Munki bent down next to the still slumbering cat and gently bent her head down to the level of cat’s head. I thought she was going to give her a gentle cuddle so I let her continue.
Oh no, Munki had other ideas. She shouted BOO! at the top of her voice and believe me, this kid’s LOUD.
The poor cat shot straight into the air. I almost had to detach her from the ceiling.
I tried my best to keep from laughing and wipe the smile off my face while I explained to Munki that that wasn’t funny and she really shouldn’t do that to the cat but it was hard.
I think the cat must have used up at least three more of her lives during that episode. No wonder she doesn’t like kids. Poor thing.
Gembolina and me went for a walk in the woods today with Mrs Woofy. As normal I was distracted along the way by the lovely sights that cried out to be photographed.
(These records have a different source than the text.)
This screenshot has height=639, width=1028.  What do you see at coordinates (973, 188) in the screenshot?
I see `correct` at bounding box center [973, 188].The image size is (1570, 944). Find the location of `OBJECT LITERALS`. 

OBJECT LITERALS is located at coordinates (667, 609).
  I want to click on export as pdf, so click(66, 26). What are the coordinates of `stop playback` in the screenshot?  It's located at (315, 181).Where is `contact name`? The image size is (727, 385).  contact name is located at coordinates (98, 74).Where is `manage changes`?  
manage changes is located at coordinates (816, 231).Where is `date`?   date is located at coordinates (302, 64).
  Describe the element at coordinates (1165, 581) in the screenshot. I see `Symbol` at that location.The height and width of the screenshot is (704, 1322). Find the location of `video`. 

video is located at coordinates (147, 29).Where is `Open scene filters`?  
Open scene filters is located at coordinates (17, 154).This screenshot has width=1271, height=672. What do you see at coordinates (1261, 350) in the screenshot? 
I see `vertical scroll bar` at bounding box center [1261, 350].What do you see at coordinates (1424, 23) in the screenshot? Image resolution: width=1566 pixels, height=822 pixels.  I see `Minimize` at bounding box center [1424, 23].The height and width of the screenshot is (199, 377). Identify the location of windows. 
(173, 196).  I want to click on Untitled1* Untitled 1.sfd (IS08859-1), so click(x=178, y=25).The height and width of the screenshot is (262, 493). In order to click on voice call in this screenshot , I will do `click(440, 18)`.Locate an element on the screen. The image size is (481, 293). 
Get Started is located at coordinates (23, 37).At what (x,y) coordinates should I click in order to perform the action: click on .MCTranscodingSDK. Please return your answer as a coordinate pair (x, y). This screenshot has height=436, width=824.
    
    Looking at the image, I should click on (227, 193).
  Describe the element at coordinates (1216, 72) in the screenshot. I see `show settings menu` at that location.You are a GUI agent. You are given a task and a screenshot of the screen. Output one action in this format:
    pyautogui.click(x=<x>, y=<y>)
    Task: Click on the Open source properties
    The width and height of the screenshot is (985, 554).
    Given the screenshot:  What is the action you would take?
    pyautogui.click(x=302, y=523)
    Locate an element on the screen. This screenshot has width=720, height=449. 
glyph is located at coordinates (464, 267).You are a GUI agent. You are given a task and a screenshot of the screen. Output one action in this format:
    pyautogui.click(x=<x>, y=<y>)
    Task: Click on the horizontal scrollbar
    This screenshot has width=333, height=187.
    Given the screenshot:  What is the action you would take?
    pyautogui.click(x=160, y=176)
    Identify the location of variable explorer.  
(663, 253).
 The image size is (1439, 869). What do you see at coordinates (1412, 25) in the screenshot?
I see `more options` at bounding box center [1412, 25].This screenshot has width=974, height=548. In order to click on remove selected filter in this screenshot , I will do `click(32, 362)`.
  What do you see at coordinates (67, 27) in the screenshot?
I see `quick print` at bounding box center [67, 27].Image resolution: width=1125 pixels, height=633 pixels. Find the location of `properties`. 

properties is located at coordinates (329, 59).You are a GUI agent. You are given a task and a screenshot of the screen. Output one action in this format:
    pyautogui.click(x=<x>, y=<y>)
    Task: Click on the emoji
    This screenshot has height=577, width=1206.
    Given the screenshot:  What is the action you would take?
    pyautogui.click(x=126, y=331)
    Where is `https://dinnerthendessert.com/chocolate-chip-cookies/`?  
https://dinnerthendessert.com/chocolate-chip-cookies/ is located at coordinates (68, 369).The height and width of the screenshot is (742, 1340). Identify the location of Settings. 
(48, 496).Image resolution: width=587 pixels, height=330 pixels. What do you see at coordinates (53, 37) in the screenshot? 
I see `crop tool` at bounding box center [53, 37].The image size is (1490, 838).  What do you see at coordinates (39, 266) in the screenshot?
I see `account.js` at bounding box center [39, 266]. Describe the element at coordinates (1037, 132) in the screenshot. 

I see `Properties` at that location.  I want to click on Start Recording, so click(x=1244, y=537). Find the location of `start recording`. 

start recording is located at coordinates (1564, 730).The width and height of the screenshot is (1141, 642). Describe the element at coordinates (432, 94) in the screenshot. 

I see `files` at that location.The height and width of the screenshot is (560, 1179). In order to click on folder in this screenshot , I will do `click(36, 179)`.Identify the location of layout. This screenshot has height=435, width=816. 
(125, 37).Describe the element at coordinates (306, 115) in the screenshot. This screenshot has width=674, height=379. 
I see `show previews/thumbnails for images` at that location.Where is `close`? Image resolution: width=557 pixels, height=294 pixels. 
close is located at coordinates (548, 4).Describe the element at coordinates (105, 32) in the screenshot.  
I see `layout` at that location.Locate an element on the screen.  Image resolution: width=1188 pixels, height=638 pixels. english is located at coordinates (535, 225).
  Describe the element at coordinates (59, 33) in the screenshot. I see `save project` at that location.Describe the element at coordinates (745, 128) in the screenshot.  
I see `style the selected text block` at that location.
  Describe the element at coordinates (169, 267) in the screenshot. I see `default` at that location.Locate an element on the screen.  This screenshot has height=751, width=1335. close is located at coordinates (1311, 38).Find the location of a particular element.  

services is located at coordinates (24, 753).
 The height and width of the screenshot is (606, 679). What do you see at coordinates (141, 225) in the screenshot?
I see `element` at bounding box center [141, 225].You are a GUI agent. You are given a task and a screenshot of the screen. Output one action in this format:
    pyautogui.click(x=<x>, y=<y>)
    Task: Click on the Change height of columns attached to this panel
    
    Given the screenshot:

Since we had that bad storm last year which blew down dozens of trees the council have obviously commissioned someone to carve figures of woodland animals into the stumps. It’s a really nice idea and I enjoy seeing them as we walk but this one just makes me laugh. It look just like a badger with a bad back. I can just imagine it saying, “Ee, my lumbago’s giving me jip today.”
Then just round the corner we came across this very devilish uprooted tree.
Scared the bejaysus out of me, it did.
That badger’s reminded of of old Fred, Lancashire born and bred.
His wife died a few years back and he decided he wanted a nice headstone for her.
His instructions to the stonemason were very clear.
“I want ‘She were thine’ written o’ th ‘eadstone.”
After a couple of weeks the headstone was ready and Fred went for a look. He was most disconcerted to see that the headstone read. ‘She were thin’
“She were thin? Thin? Yer daft bugger. You’ve missed off an ‘E’.”
“Terribly sorry Sir, we’ll put it right for you.”
Fred went back the day after to see the corrected headstone.